El estilo Ecléctico es el predominante. Es fácil reconocerlo, ya que en una misma edificación los niveles son diferentes. En Mártires, estos inmuebles destacan no solo por su buen estado de conservación, sino también por su colorido y singularidad.

Al inicio de la calle se encontraba la Puerta Cinegia, la puerta sur de la muralla romana. Se cree que allí eran ejecutados los cristianos perseguidos por Daciano, gobernador romano de la ciudad, y que al lado había un foso donde eran arrojados.

En 1492 se construyó en el mismo sitio una puerta medieval para conmemorar el Descubrimiento de América. Fue destruida durante los Sitios de 1808 y 1809 por las tropas francesas.
Hoy, aún se conservan restos de la Puerta Cinegia, visibles en la Calle Mártires y dentro del centro comercial del mismo nombre, donde pueden verse piedras de la base del arco, restos de dos torreones y un paño de la muralla romana.

En el número 8 se ubica Bula Tapas, que ofrece un menú honesto basado en buena materia prima, con recetas como rulo de cabra a la plancha, tostada de foie y solomillo ibérico en adobo, todo a precios accesibles.

Nuestra siguiente parada es la Pizzería Pomodoro, modesta y acogedora, que ofrece pizzas napolitanas auténticas, preparadas a la vista y cocinadas en horno de leña con ingredientes frescos y de calidad. También sirven ensaladas, calzones y postres como panna cotta y tiramisú.
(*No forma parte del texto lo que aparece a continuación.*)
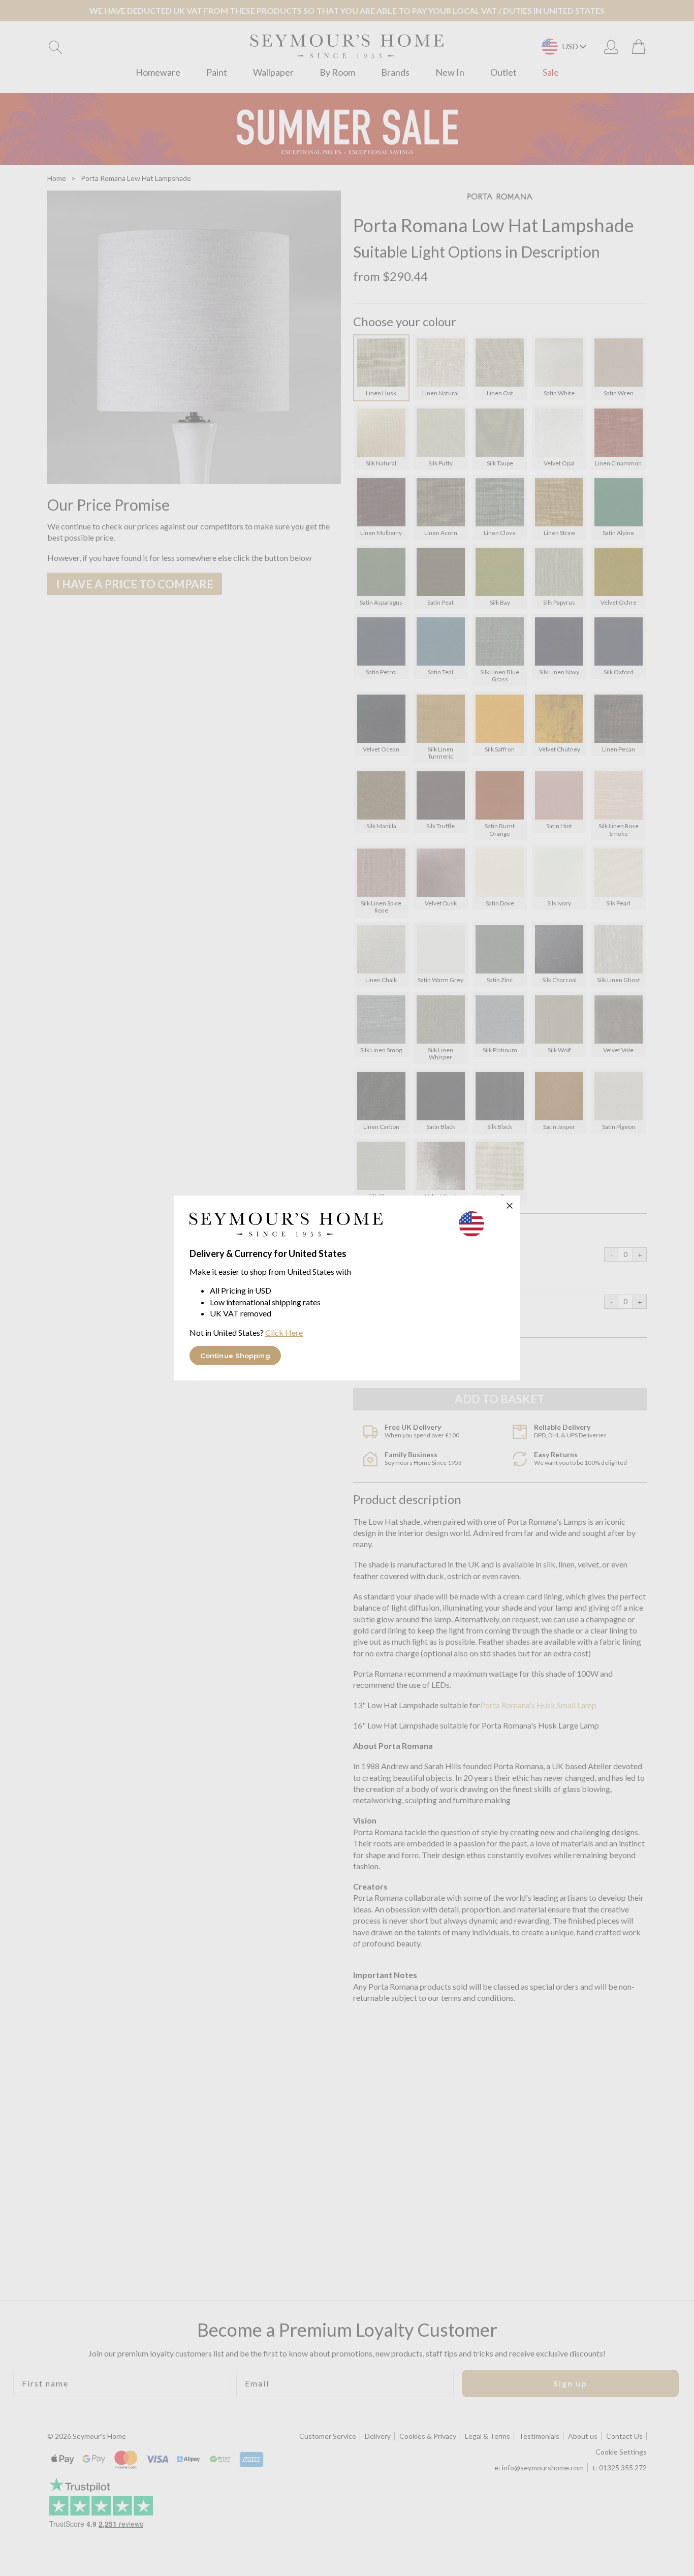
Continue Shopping (235, 1356)
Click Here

Justo enfrente se encuentra Casa Lac, uno de los restaurantes más antiguos de Europa, con licencia desde 1825, que bajo la dirección de Ricardo Gil ofrece platos elaborados con verduras de la huerta del Ebro, siguiendo la filosofía familiar desarrollada durante más de 30 años.

Eso (y muchísimo más) es la Calle Mártires: un lugar donde es fácil perderse y vivir una experiencia única, llena de historia, buena comida y la atmósfera vibrante del Casco Histórico de Zaragoza.